Is the NHS digging itself into a hole?
Hearing the news about hospital reconfigurations this week, the well-used proverb 'when you find yourself in a hole, stop digging' comes to mind.
No matter how hard the NHS tries it just can't seem to get decisions about the closure of services right.
News that a judge had ruled the decision to downgrade Lewisham Hospital in south London as unlawful should come as no surprise.
After all, the health service has become mired in legal fights over the years - as the long-running attempt to overhaul child heart surgery has shown.
But just as the judge was announcing his verdict on the Lewisham case, elsewhere in the country another administrator was setting out plans for another overhaul of services.
Again, they involved a fundamental downgrading of services.
The crisis-hit Mid Staffordshire Trust - the one at the centre of the recent public inquiry - is to be dissolved and the most complex services its two hospitals provide, such as trauma care and emergency operations, are to be handed over to other trusts in the region.
It will leave the trust focusing on providing routine care to its elderly population.
Both cases have involved the use of the same process - administration.
This is a new concept for the health service and is based on the model used in business to take tough decisions.
These are the only two areas to have gone through it so far.
That, of course, begs the question: why is the NHS intent on diving head first into another administration process when its first attempt has proved so problematic?
The short answer is that the NHS desperately needs to reorganise its hospital services.

- _PROBLEMS TO SOLVE_:
• a. Reproduce word for word the passage of the article on NHS hospital closures that begins with "But just as" and ends with "through it so far.".
• b. Pick up the article on NHS hospital closures after its final sentence and keep writing it.

Stored items:
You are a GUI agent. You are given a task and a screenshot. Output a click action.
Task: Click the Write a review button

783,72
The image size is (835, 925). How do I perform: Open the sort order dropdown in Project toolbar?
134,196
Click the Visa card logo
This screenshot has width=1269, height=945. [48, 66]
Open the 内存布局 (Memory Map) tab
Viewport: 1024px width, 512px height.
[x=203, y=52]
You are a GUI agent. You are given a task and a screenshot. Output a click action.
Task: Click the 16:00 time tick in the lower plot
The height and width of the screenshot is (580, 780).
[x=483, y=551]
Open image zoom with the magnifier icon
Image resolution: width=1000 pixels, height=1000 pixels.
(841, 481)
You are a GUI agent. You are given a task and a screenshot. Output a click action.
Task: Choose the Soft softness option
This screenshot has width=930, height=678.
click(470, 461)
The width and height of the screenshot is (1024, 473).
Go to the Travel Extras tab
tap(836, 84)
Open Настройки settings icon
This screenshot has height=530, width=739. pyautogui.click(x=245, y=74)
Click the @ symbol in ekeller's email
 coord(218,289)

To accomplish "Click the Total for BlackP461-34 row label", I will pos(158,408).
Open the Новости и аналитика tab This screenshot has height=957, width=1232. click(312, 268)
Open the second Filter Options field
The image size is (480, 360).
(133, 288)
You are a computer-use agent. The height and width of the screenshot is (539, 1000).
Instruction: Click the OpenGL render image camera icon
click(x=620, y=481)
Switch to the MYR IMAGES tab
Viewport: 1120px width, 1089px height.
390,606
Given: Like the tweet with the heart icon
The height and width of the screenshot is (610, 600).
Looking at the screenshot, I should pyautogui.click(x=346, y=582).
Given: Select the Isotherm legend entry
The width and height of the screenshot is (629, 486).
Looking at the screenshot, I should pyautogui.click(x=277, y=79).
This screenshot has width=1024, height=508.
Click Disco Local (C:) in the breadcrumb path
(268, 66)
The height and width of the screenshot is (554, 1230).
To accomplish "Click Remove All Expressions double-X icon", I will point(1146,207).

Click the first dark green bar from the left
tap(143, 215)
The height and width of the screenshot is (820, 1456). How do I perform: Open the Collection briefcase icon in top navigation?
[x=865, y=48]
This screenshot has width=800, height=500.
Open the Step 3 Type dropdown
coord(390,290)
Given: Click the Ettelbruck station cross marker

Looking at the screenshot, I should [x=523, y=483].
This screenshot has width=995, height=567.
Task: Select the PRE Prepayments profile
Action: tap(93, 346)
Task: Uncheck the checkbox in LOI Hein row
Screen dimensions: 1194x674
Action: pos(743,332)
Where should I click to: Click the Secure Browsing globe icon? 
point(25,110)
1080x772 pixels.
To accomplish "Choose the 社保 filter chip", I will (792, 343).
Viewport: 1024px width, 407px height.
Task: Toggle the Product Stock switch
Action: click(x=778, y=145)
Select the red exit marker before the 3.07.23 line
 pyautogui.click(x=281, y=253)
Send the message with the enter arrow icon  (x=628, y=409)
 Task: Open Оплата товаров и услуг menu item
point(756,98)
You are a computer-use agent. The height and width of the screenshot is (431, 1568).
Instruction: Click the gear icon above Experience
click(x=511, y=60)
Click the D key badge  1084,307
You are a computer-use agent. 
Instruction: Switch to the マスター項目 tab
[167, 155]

- _ANSWERS FOR EACH ITEM_:
• a.
But just as the judge was announcing his verdict on the Lewisham case, elsewhere in the country another administrator was setting out plans for another overhaul of services.
Again, they involved a fundamental downgrading of services.
The crisis-hit Mid Staffordshire Trust - the one at the centre of the recent public inquiry - is to be dissolved and the most complex services its two hospitals provide, such as trauma care and emergency operations, are to be handed over to other trusts in the region.
It will leave the trust focusing on providing routine care to its elderly population.
Both cases have involved the use of the same process - administration.
This is a new concept for the health service and is based on the model used in business to take tough decisions.
These are the only two areas to have gone through it so far.

• b.
In an era when the most complex care the NHS provides is getting increasingly specialised, services are having to be provided from large regional centres rather than district general hospitals.
Traditionally, the NHS has tried to achieve this change itself.
Local areas have taken charge of drawing up plans and carrying out consultations.
But the problem has been that reaching consensus has often taken years.
For example, Greater Manchester has recently reorganised its maternity and A&E networks, but that took the best part of a decade.
With money now tight, ministers have recognised there is a need for quicker decision-making. Hence, the interest in the administration concept.
However, one of the key criticisms of the Lewisham case was that it was too quick and did not take into account local views enough.
Essentially, the NHS veered from one extreme to another.
What is more, the Lewisham decision had always seemed a strange one.
It was ordered by an independent administrator - and agreed to by ministers - after a neighbouring trust ran up huge debts.
By comparison, the Mid Staffordshire proposals seem much more sensible. The time taken to draw up the plans and consult is longer and the changes less drastic.
It is early days, but there is already much more confidence within the health service.
Unison, which has been a vocal critic of the way NHS reorganisations have been handled, praised the Mid Staffordshire administrator for taking his time and resisting the temptation to make 'snap decisions'.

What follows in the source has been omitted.